Telekom steckt ihren Claim ab: Große Marktmacht bei Glasfaser
Der haushaltsgenaue Ausbau ist deutlich schneller und kostengünstiger als der tatsächliche Anschluss jedes einzelnen Hauses. VATM und Dialog Consult haben jetzt eine Analyse der Wettbewerbssituation im Festnetzmarkt vorgelegt. Sie zeigt, dass die Telekom im FTTH/B-Markt mit hoher Geschwindigkeit haushaltsgenau ausbaut. Mit dieser „Einstellung“ festigt sie laut VATM auch ihre dominante Stellung im Glasfasermarkt. „Mittelfristig könnte diese Dominanz signifikant werden“, sagt Studienautor Prof. Dr. Peter Winzer, Professor für Telekommunikationsökonomie an der Hochschule RheinMain. Zu diesem Bild passt auch, dass die Telekom den Zukauf von Bitstrom-Vorleistungen bei Wettbewerbern nach wie vor weitgehend ablehnt.
Ein Blick auf die Zahlen zeigt, dass die Telekom mit 7,9 Millionen angeschlossenen Haushalten einen Marktanteil von 46,7 Prozent hat. Der nächstgrößte Konkurrent ist die Deutsche Glasfaser mit 12,3 Prozent oder 2,1 Millionen Anschlüssen. „Das hohe Ausbautempo der Telekom im FTTH/B-Markt ermöglicht es ihr, ihre dominante Stellung in diesem Markt weiter auszubauen“, heißt es in der Studie. Die tatsächlichen Marktanteile der Telekom bei Glasfaser zeigen, dass die Telekom laut Studie noch nicht auf die Vermarktung in ihren „reservierten“ Gebieten setzt. Dies schadet den Endkunden. Die Telekom hat erst 30,3 Prozent ihrer Glasfaserleitungen bis in die Haushalte verlegt. Nur 23,8 Prozent sind tatsächlich aktiviert.

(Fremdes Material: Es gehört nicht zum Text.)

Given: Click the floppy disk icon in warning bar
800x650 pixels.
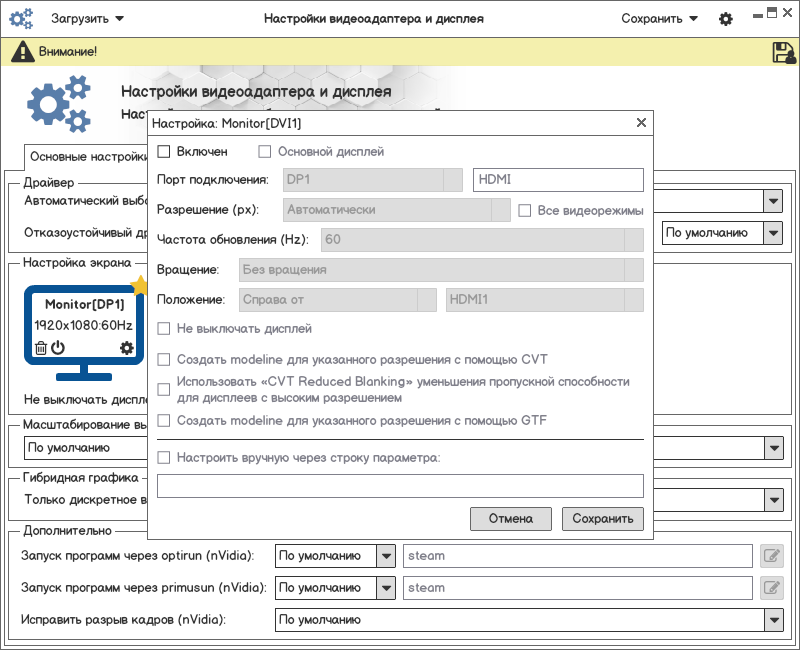Looking at the screenshot, I should (x=782, y=52).
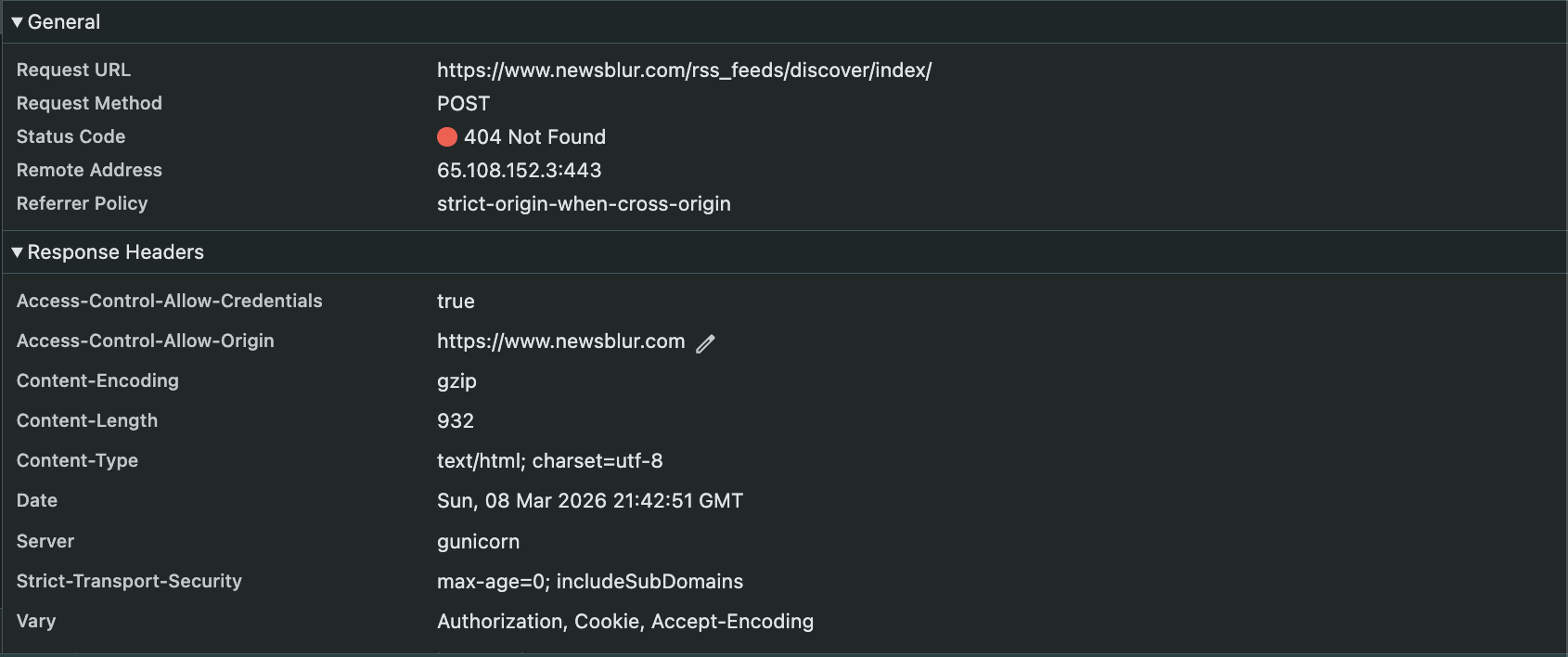Screen dimensions: 1568x657
Task: Click the Content-Type text/html value
Action: click(x=549, y=461)
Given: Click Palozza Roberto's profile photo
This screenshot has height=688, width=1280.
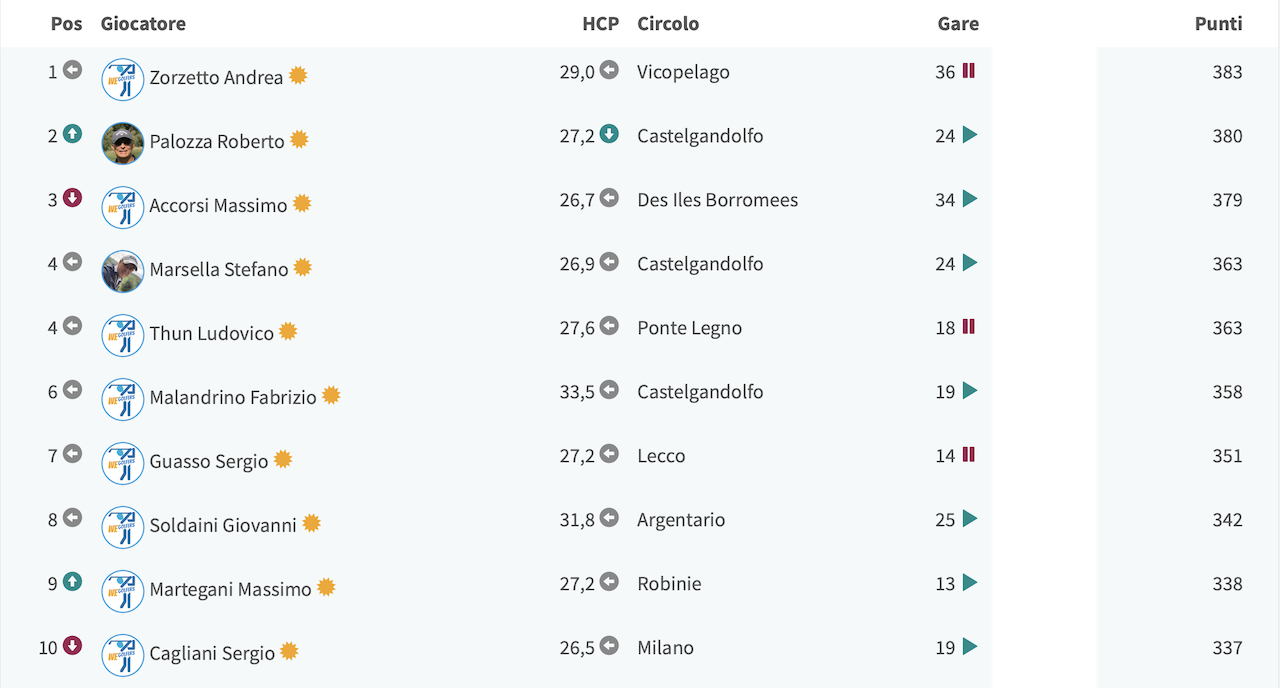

Kaum Wettbewerb bei der Telekom-Infrastruktur
Wettbewerber befürchten, dass diese Dominanz noch stärker wird als bei Kupfer und DSL. Aktuell werden gerade einmal vier Prozent aller aktiven Telekom-Glasfaseranschlüsse von Wettbewerbern betrieben. Vermarktet werden die Anschlüsse derzeit etwa von Vodafone, O2, easybell, 1&1 und Maingau Energie. Das Problem aus Sicht der Wettbewerber: Der Zugang zu reiner Glasfaser ist nicht möglich, Wettbewerber sind derzeit auf hochpreisige Bitstream-Zugänge angewiesen. Insgesamt liegt der Marktanteil der Telekom im Festnetz bei 59,7 Prozent und wächst weiter. Das ist besorgniserregend. „Ein solches Wiederaufleben des ehemaligen Monopolisten ist im EU-Vergleich die Ausnahme“, sagt Studienautor Winzer.
„All das zeigt, wie wichtig eine wettbewerbssichernde Regulierung – und nicht nur eine Light-Regulierung – für einen funktionierenden Wettbewerb ist“, sagt VATM-Geschäftsführer Dr. Frederic Ufer. „Wir appellieren daher dringend an die Bundesnetzagentur, die Regulierung des Kupfernetzes der Telekom in ihrer Gesamtheit und ihre Auswirkungen auf den Glasfaserausbau zu betrachten.“ Denn nur echter Wettbewerb auf den Märkten bedeutet auch echten Kundenschutz.
In der Branche herrscht allerdings weitgehend Einigkeit: Das von der Bundesregierung ausgegebene Ziel, bis 2030 flächendeckendes Glasfaser-Internet anbieten zu können, wird deutlich verfehlt.